Knight: This is a particularly challenging question because a lot of what you are asking has to do with relationships and trust. Administrators are held accountable for so much that I imagine it is difficult for them to give up control, which requires trust. Administratively selected professional development produces easy evidence that teachers are learning (or at least that the opportunity was provided).
At my school, teachers create a professional-development plan and anyone else can look at it, ask us about it, and so forth. Our ability to defend the plan and get results is key, because that establishes credibility and builds trust between teachers and administrators.
A powerful way to achieve administrative buy-in, then, is through results. No one can argue against something that produces calculable student success and improved learning. Teachers who do action research often do it without direct support from the administration. The problem with this route is that you have to juggle the additional responsibility of embarking on something new without having extra time built in by the administration. If teachers can prove how the work they’re doing will produce favorable results for the school, administrators will more than likely create the time and give them the flexibility they need for the work to continue.
Question: Have you discovered any conceptual models that are helpful in designing effective professional-development offerings?
Wade: Yes. The National Board for Professional Teaching Standards is a wonderful conceptual model. Its certification process includes the essential components of effective professional development in that it does the following: (1) occurs over time, several months to several years; (2) is job-embedded, requires teachers to implement theories and methods in their own classrooms; (3) causes teachers to examine their own practices and reflect on their own teaching to see what is effective and what needs improvement; and (4) provides collegiality, working with teammates.
The National Science Foundation has funded many professional-development opportunities over the past few years. I was fortunate to participate in one called Teaching Excellence in Mathematics. Working as a team, 60 North Carolina teachers participated in a five-year professional-development project to raise both our content knowledge and pedagogy skills in mathematics and to foster leadership skills. The NSF may have some recommendations on these conceptual models to offer soon.

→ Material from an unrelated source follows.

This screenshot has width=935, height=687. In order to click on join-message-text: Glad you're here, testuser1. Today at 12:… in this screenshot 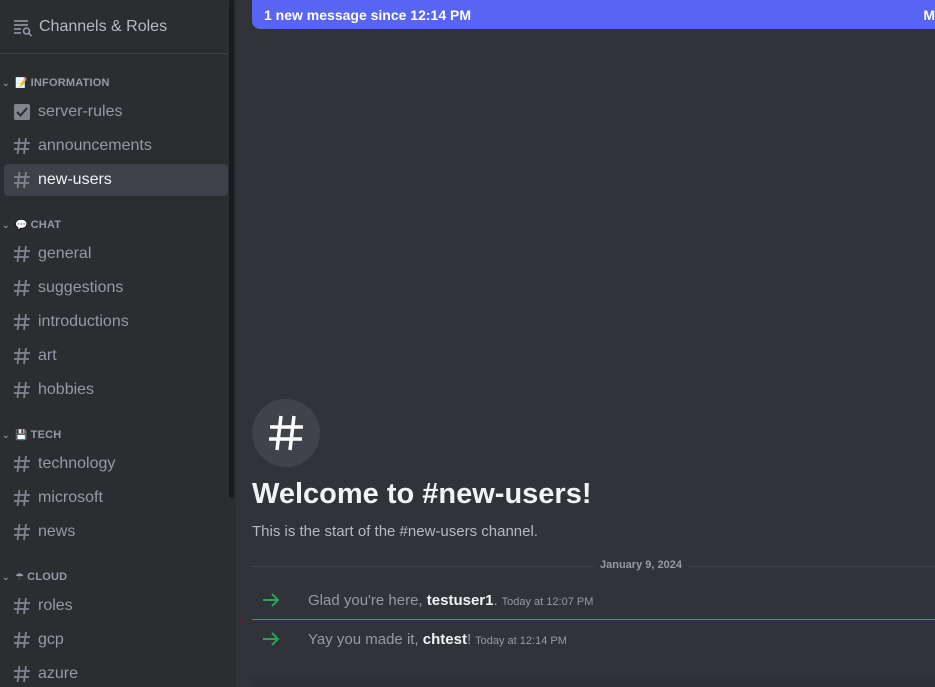, I will do `click(450, 600)`.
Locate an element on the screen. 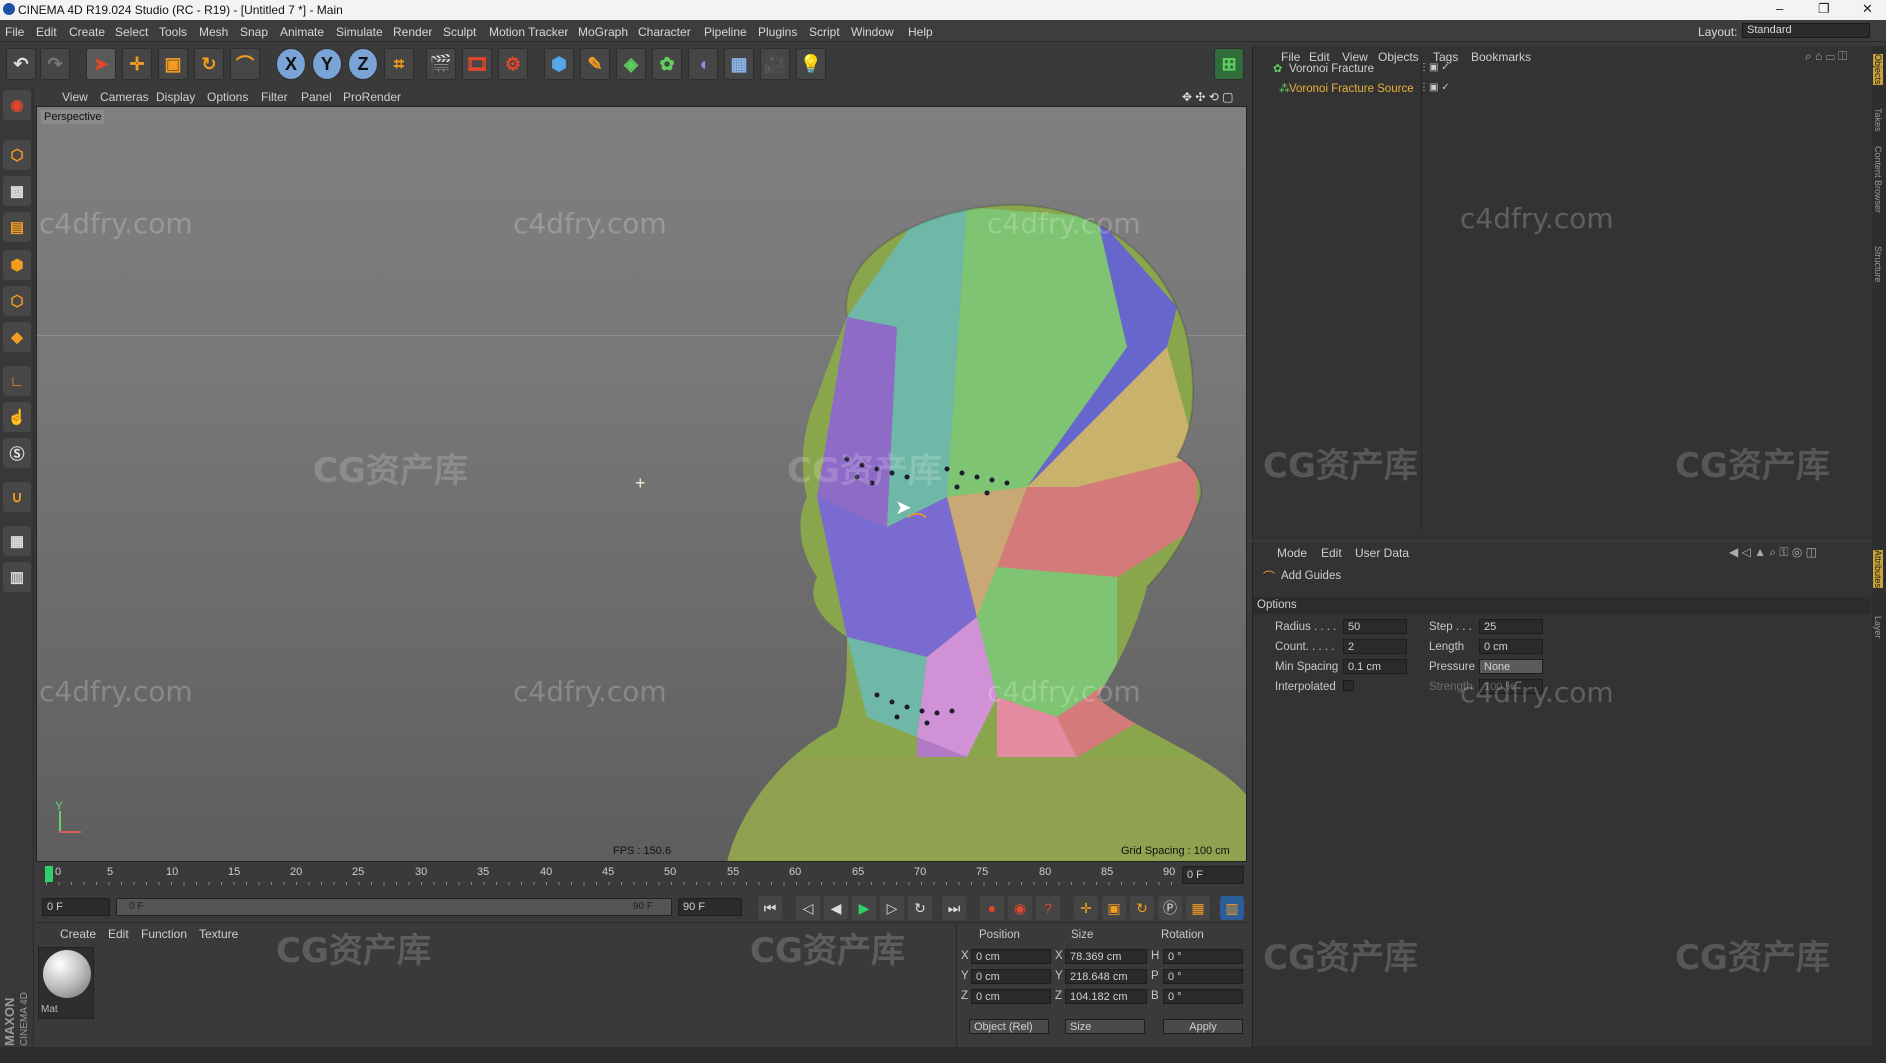  tab-objects: Objects is located at coordinates (1878, 70).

Question: What in this approach is new or innovative? Learning teams seem to have been around for decades. How is this different?
Emm: Learning teams have been around for decades. Some have been effective—and actually were learning communities under a different name—and some were not. What defines this work is that the people in the group (grade-level team, academy, critical-friends group, or whatever) work together over time, with the express purpose of improving their practice. They do this by examining their own and their students’ work and becoming experts about their students’ strengths and weaknesses. They design instruction that is engaging and assessments that are authentic.

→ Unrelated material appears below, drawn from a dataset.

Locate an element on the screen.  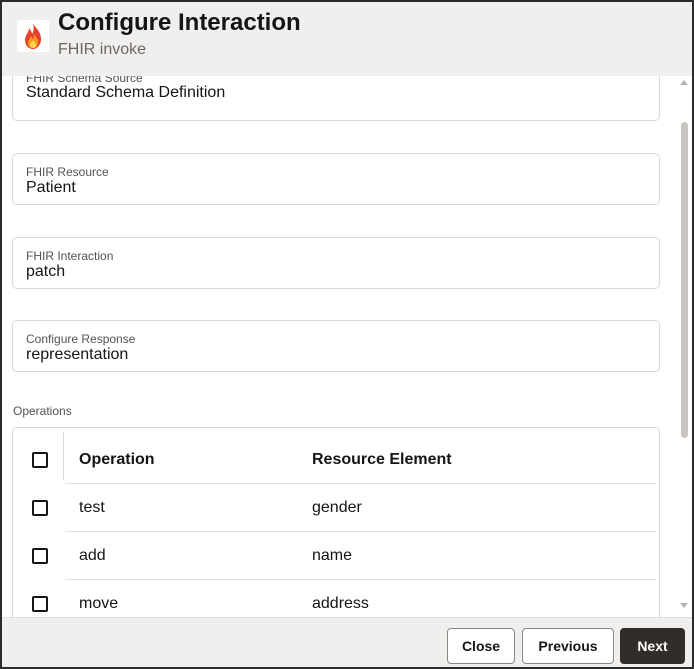
operation-cell: move is located at coordinates (99, 604).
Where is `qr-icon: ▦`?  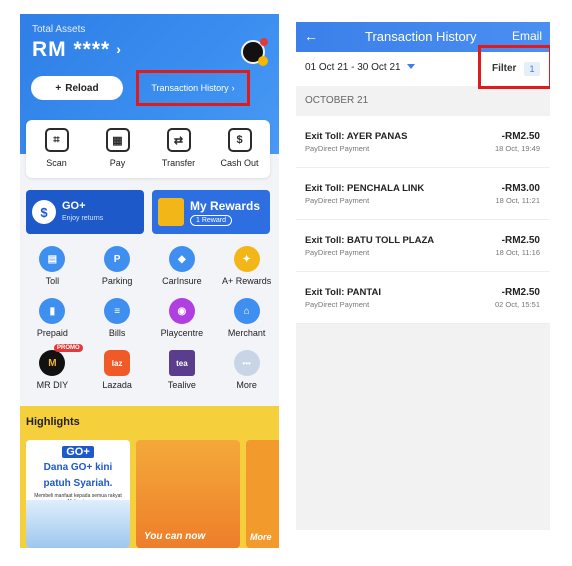
qr-icon: ▦ is located at coordinates (118, 140).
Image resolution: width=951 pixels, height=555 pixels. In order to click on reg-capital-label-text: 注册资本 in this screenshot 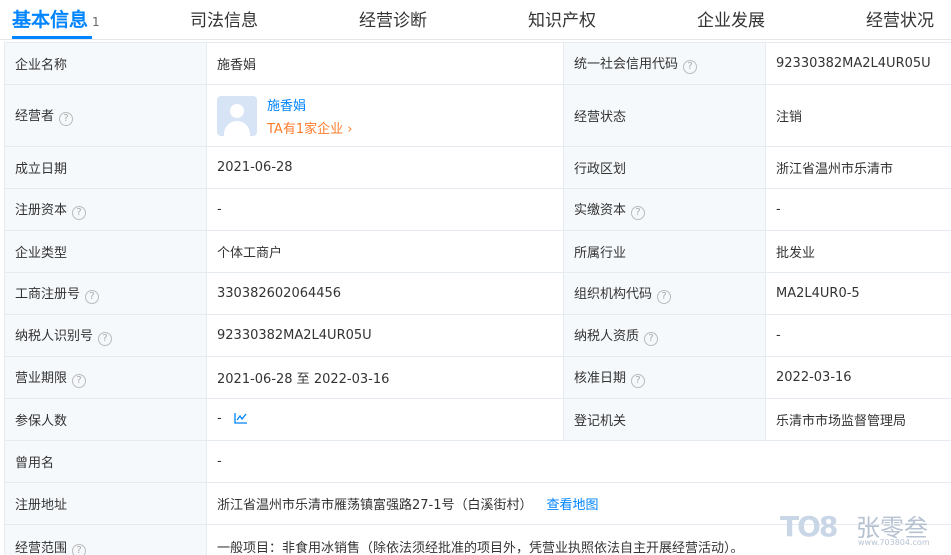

If the only thing different that happens is saying, “You’re now a learning team,” then you’re right—nothing of substance has changed.
Question: What about the problem of time?

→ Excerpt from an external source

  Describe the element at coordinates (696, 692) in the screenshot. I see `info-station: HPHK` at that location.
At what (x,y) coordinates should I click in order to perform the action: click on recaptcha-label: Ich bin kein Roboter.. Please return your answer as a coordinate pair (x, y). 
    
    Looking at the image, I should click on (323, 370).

Knight: True professional development does take a lot of time. My team typically sets one large goal a year (not to say we don’t address other issues, but we don’t take on multiple large tasks). The reason this is important is that often professional development is seen as going to a training session one or two days after school, after which you are professionally developed. But to be truly “developed,” you have to implement your knowledge, find out what works and doesn’t, and determine what gives you the results you are seeking. One thing that can help generate the time needed for true professional development is innovative thinking—by teachers, administrators, everyone. When you’re thrown a “no” because of time, find a way to make it a “yes.”